Im not saying Myron's principal is wrong, he's just doing it entirely the wrong way. Likewise, our weather is pretty close to Scott's. 
We insulate everything and poly everything. But not like what Myron's doing. Using cans of spray foam around every 2 x 4 and plug? Thats retarded. You'll spend thousands of dollars on cans of spray foam.
You can hire an actual spray foam company and do it the right way.
And building drywall boxes around potlights? They sell plastic covers for that.
Like this.







That's how we do things here.
We don't build drywall boxes and spray foam the inside and then notch it out around every single potlight. Who the hell does that?
Thats the most complicated/retarded thing I've ever heard.

Like Scott said, all our plugs on exterior walls, the electricians use a little plastic cover that goes on the back.
Like this.







Afterwards the insulators vapour barrier over it and and cut a hole out for the plug, they then pull the plastic thats surrounding the back of the plug through the front of the poly and tape it to the front. 
Like this picture.







So the plug is completely sealed. That's how it's supposed to be done.
Not go around using 100's of spray foam and caulking cans and build drywall boxes around everything.


----------



## moore (Dec 2, 2010)

my God !!! That's 9 cans in two sheets!!!! LOL!!


I just walked out of a basement that had 27 pots.:furious:


----------



## moore (Dec 2, 2010)

BTW.....If possible !!!! Keep your seams as far away from the pots as possible. I say this in jest....Cause my hangers won't do this!!! lol!


----------



## PrecisionTaping (Feb 2, 2012)

moore said:


> BTW.....If possible !!!! Keep your seams as far away from the pots as possible. I say this in jest....Cause my hangers won't do this!!! lol!


Why? Because of heat?


----------



## moore (Dec 2, 2010)

PrecisionTaping said:


> Why? Because of heat?


no dude .... to keep the seams nice and flat. If the seams break on a can or duct the seams will protrude ! High shoulder ! like a mofo!!!


----------



## saskataper (Mar 6, 2011)

Sometimes I swear the sparkies are intentionally putting pots @ 48" oc. Just to piss me off.


----------



## moore (Dec 2, 2010)

I know it's not always possible to keep fixtures away from the seams and butts ...Butt If you can It's a plus on the finisher! :thumbup:


----------



## moore (Dec 2, 2010)

saskataper said:


> Sometimes I swear the sparkies are intentionally putting pots @ 48" oc. Just to piss me off.


I want to thank you again! Thank you!  they set that chit up!!!!!


----------



## PrecisionTaping (Feb 2, 2012)

moore said:


> I want to thank you again!

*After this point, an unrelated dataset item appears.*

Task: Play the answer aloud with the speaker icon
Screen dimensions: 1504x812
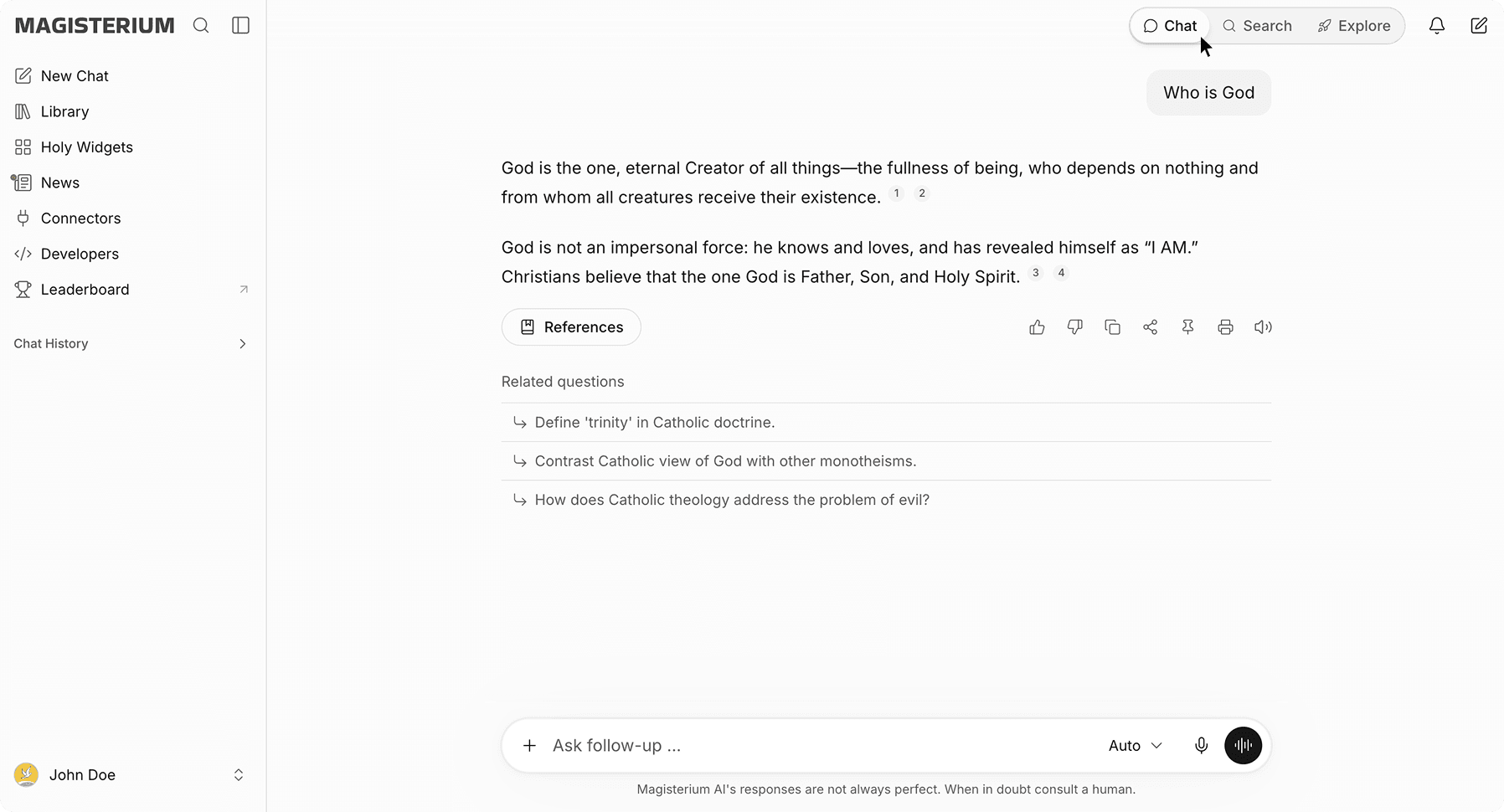Action: click(1263, 327)
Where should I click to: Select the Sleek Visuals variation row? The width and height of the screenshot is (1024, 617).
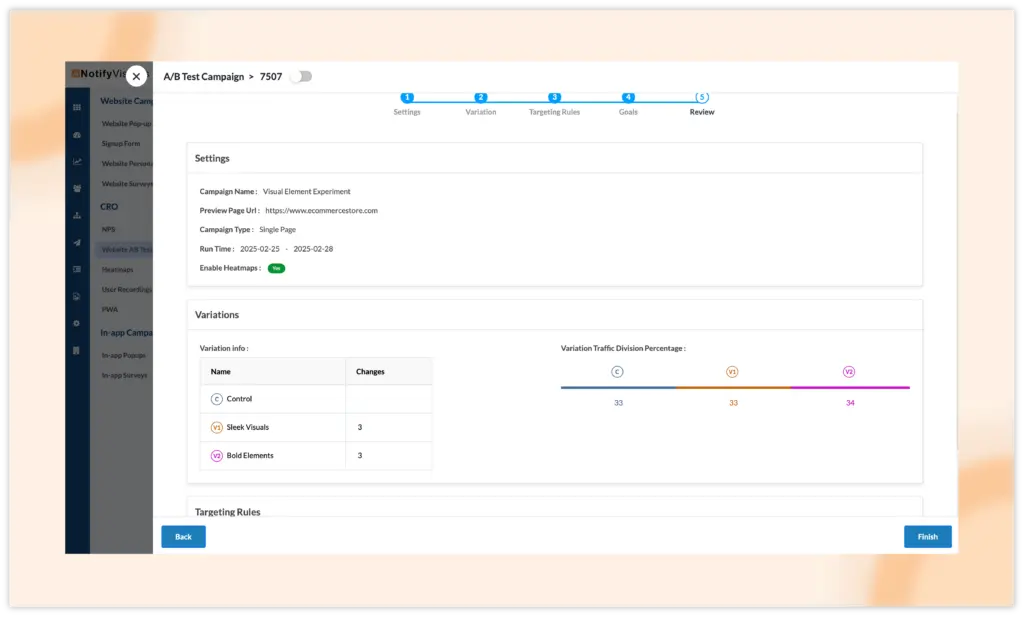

Thank you!  they set that chit up!!!!!


Oh okay. Ya I guess it's different for me here.
like 90% of the time we're using resilient channel to strap the ceilings first.
Our trusses are on 2' centres and we hang resilient on 16" centres the opposite direction. The resilient is always lower than any pots or lights. So they don't effect us at all. But it's also way easier to bury them because there's no hump! lol. So we have to be careful and make sure we cut them out as we go. Otherwise they're buried forever. lol


----------



## moore (Dec 2, 2010)

PrecisionTaping said:


> Oh okay. Ya I guess it's different for me here.
> like 90% of the time we're using resilient channel to strap the ceilings first.
> Our trusses are on 2' centres and we hang resilient on 16" centres the opposite direction. The resilient is always lower than any pots or lights. So they don't effect us at all. But it's also way easier to bury them because there's no hump! lol. So we have to be careful and make sure we cut them out as we go. Otherwise they're buried forever. lol


I wish I could that here.......can't


----------



## moore (Dec 2, 2010)

please stand that rock against the wall!


----------



## PrecisionTaping (Feb 2, 2012)

moore said:


> I wish I could that here.......can't


Why can't you hang res bar there?


----------



## moore (Dec 2, 2010)

PrecisionTaping said:


> Why can't you hang res bar there?


bro......your on venus.....I'm on mars ...But I'm giving It a hard go!
DWT May turn my little village around at some point but ..It may take a while!:yes: I'm stuck in the 70's!


----------



## PrecisionTaping (Feb 2, 2012)

moore said:


> bro......your on venus.....I'm on mars ...But I'm giving It a hard go!
> DWT May turn my little village around at some point but ..It may take a while!:yes: I'm stuck in the 70's!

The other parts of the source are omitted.